April 5, 2026
· 6 min readNetflix Uses Cassandra. Instagram Uses PostgreSQL. Twitter Uses Redis. They're All Right.
Netflix writes 3M records/sec. Instagram serves a billion users. Twitter handles 300K timeline reads/sec. Each picked a radically different database — not because one is better, but because their access patterns are fundamentally different. This post reverse-engineers all three architectures and gives you a mental framework for making these decisions yourself.

TL;DR
- Netflix → Cassandra: 3M+ writes/sec, horizontal write scale, partition-key-only access, aggressive denormalization by design.
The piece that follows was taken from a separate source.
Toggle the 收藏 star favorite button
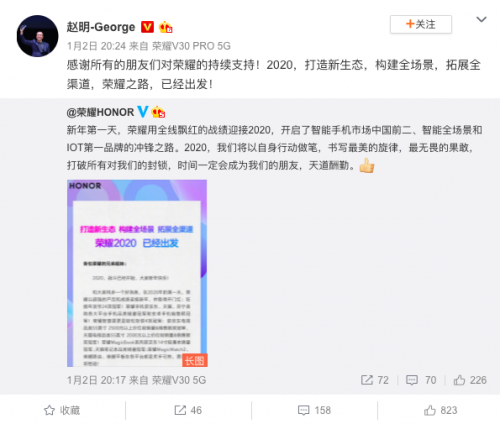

- Instagram → PostgreSQL: Read-heavy, relational queries, PgBouncer + replicas + partitioning push it to billion-user scale.
- Twitter → Redis: Pre-built timelines served from RAM in microseconds; Redis is the cache, not the source of truth.
- The right database isn't the fastest or most scalable in the abstract — it's the one that matches your specific access pattern.
- Most systems don't need Cassandra or Redis. A well-indexed PostgreSQL handles 95% of applications at any user count.
Why this matters
Pick the wrong database early and you don't just get bad performance — you get a rewrite. The schema assumptions, query patterns, and operational model you bake in on day one are extremely expensive to undo at scale.
The mistake most engineers make is choosing a database based on brand recognition. "Netflix uses Cassandra, so we should too." That reasoning is exactly backwards. Netflix uses Cassandra because their access pattern demanded it. Yours probably doesn't.
Here's how to think about it properly — through the lens of three companies that got it right for completely different reasons.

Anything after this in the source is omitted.